I think it’s a decent piece of work (better, actually, than I expected on the basis of papers released during the research phase), but I can’t really improve on this blog by Professor Richard Moorhead on why, as he puts it, everyone is happy with it but nobody is smiling.
Nobody knows exactly what went on in the six months between the first draft being submitted – to time – in December and the final report being published on Tuesday, but the assumption seems to be that it was ‘de-fanged’ in the interim.
This of course assumes that someone needed to sink their teeth into the present system. It’s not perfect, but on the whole seems to work OK (at least up to the point of qualification) – there were a lot of ‘if it ain’t broke, don’t fix it’ comments during the last 18 months.
And even if the team behind the report did think there were deeper problems with the system, they were probably canny enough to realise that they wouldn’t get very far by recommending fundamental change. That’s perhaps why the Legal Services Consumer Panel didn’t get its long-wished-for recommendation for competence testing, even though post-qualification competence is an issue that arguably needs grasping more firmly than making CPD more reflective.
It is important to remember that the LETR was never going to be the final word on reform of education and training – that was not its purpose. It was commissioned by the Solicitors Regulation Authority, Bar Standards Board and ILEX Professional Standards to provide them with the evidence needed for policy making, under the beady eye of the Legal Services Board.
And this, in fact, is where the problem has always lain in my eyes. Whatever the LETR came up with, it is what the regulators then do with it that in the end matters.
If I take one message from the report, and this fits very well with the direction of travel of legal regulation more broadly, it is about common/equivalent standards across the breadth of the regulated legal profession. But I see little prospect of the regulators acting with much unity in response to the report, and it will take a lot of effort by the LSB to bring them into line.
A good example is common training of solicitors and barristers. The report is distinctly cool on the prospect (“the LETR research data demonstrated quite a high level of resistance to complementary or inter-professional training”). But SRA chairman Charles Plant seems determined to push in this direction, even though the Bar is likely to tell him to take a running jump (more than anyone the Bar seems happy with its training regime).
It is a long-running cause. Mr Plant was one of two solicitor members of the last significant review of legal education and training – the 1996 report by what was then the Lord Chancellor’s Advisory Committee on Legal Education and Conduct (ACLEC).

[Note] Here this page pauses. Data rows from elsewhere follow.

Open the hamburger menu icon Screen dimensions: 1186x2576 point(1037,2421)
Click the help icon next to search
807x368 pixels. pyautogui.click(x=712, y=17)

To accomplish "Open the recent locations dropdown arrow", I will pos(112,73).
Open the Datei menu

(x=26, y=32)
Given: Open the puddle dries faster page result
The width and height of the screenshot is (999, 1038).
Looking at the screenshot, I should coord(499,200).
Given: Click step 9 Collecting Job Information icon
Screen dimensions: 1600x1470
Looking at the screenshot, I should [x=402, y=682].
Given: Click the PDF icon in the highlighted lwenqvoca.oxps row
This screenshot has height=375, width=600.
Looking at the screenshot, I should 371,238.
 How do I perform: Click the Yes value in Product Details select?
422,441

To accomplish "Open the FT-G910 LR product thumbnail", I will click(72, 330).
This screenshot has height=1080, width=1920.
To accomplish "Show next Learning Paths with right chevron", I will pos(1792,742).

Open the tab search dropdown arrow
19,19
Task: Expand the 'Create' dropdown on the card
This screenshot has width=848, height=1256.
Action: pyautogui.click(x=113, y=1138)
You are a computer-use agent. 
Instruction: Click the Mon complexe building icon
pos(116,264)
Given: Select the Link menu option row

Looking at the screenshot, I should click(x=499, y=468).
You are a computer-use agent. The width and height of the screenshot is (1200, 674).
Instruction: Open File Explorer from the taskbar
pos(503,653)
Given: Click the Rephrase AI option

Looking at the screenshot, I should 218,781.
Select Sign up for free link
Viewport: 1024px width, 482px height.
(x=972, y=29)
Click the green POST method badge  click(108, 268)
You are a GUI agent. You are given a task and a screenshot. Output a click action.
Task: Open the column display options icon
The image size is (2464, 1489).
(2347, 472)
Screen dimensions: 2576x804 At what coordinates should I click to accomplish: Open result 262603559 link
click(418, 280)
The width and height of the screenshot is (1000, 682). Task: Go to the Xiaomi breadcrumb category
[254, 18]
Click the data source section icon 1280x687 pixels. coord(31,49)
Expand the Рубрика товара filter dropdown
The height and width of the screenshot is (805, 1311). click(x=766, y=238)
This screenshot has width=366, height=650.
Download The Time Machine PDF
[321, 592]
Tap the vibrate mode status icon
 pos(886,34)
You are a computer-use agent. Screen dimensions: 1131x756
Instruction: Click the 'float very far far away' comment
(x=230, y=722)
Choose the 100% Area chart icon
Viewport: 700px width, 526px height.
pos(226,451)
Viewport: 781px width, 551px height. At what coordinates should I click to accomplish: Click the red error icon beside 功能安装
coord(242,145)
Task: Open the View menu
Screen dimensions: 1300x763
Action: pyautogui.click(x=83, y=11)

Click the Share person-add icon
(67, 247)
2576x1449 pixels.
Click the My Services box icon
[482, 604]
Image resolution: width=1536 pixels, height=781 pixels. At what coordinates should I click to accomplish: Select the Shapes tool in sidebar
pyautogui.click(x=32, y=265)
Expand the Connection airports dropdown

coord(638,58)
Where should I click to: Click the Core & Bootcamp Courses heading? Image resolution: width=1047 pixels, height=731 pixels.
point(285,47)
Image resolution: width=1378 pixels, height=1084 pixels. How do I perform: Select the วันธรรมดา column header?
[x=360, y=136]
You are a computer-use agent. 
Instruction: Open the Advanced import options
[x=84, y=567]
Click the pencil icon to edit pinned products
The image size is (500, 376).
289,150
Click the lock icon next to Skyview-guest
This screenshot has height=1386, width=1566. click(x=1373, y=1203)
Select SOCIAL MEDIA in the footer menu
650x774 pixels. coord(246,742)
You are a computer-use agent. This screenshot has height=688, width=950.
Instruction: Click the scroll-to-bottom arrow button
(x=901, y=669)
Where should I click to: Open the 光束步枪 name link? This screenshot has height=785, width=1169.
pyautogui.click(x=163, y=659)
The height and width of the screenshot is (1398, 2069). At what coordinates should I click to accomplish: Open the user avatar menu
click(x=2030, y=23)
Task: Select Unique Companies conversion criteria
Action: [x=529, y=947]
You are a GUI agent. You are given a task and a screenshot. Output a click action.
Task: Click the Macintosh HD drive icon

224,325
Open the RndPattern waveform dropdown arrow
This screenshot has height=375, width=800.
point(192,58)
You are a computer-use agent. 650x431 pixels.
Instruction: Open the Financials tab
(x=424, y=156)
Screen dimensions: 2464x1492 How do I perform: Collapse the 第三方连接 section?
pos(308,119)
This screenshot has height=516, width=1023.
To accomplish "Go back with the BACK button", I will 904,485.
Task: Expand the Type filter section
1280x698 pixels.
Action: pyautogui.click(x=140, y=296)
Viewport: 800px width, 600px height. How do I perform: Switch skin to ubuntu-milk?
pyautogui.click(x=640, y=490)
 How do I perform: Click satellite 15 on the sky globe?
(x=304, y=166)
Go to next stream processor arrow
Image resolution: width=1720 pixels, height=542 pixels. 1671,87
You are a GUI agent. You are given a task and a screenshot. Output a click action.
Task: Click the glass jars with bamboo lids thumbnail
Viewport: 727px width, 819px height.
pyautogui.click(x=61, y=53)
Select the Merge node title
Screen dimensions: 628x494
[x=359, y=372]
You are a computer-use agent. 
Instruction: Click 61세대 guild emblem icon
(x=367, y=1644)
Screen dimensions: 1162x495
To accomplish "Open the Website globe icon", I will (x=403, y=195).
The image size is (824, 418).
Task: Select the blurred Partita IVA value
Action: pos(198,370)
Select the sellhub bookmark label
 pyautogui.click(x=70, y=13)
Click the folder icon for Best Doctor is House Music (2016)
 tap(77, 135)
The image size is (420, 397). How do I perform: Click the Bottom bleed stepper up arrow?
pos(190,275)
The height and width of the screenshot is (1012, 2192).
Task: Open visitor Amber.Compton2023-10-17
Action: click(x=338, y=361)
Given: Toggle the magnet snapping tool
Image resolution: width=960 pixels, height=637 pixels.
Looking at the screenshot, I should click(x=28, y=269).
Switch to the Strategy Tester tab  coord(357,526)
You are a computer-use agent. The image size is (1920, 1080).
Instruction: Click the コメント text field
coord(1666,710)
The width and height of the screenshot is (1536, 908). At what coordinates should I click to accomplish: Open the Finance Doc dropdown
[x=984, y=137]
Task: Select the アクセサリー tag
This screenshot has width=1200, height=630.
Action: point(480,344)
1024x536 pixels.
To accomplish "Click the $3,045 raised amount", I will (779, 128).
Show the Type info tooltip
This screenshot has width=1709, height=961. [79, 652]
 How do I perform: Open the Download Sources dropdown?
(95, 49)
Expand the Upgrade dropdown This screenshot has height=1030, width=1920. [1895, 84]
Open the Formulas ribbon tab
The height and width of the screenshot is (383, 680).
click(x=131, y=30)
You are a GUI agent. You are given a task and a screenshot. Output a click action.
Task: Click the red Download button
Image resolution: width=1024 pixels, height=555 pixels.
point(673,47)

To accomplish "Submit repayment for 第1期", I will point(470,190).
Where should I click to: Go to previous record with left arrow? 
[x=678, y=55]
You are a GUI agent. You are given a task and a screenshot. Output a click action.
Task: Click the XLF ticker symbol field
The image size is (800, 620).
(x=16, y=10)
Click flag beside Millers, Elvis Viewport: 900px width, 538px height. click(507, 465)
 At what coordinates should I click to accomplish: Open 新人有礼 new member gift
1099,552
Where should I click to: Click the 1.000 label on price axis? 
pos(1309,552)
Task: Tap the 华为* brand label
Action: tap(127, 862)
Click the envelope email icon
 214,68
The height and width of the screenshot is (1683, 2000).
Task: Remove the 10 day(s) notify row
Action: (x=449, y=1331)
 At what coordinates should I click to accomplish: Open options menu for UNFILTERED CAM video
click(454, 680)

This recommended an initial post-graduate common professional legal studies course lasting 15-18 weeks ahead of (for would-be solicitors) six months of in-service training, a 15-18 week legal practice course, and then a training contract of six to 12 months. The report went nowhere except a dusty shelf at the then Lord Chancellor’s Department.
Seventeen years on, maybe Mr Plant sees this as his opportunity finally to get reform moving.
The report does make some radical suggestions – such as introducing a scheme as pioneered in Ontario that would allow regulated independent practice by paralegals, or removing wills and advocacy from the legal practice course and instead having them as separately accredited skills.
But I don’t expect them to come close to happening. The initial focus, I suspect, will be on smaller wins to make the current system more flexible and cut out unnecessary regulation – which will undoubtedly help a good deal – while the bigger work on common day one outcomes, and possibly greater harmonisation of standards, trundles on very slowly in the background. With a new director of education and training about to be announced and Mr Plant’s commitment to making a difference in this area, I expect most of the activity to be at the SRA.
The frequent problem in the legal profession of herding cats springs to mind, and the researchers recognise this. The report says: “The relative failure of previous reports to make substantial changes to [education and training] has often reflected an inability to mobilise the support of key stakeholders, despite the excellence of many of those reports and no lack of endeavour in the attempts to institute reforms.
“As this report shows, many of the themes to be addressed by LETR are not new. The impasse needs to be resolved.”
I’m afraid my confidence that it will be is not high.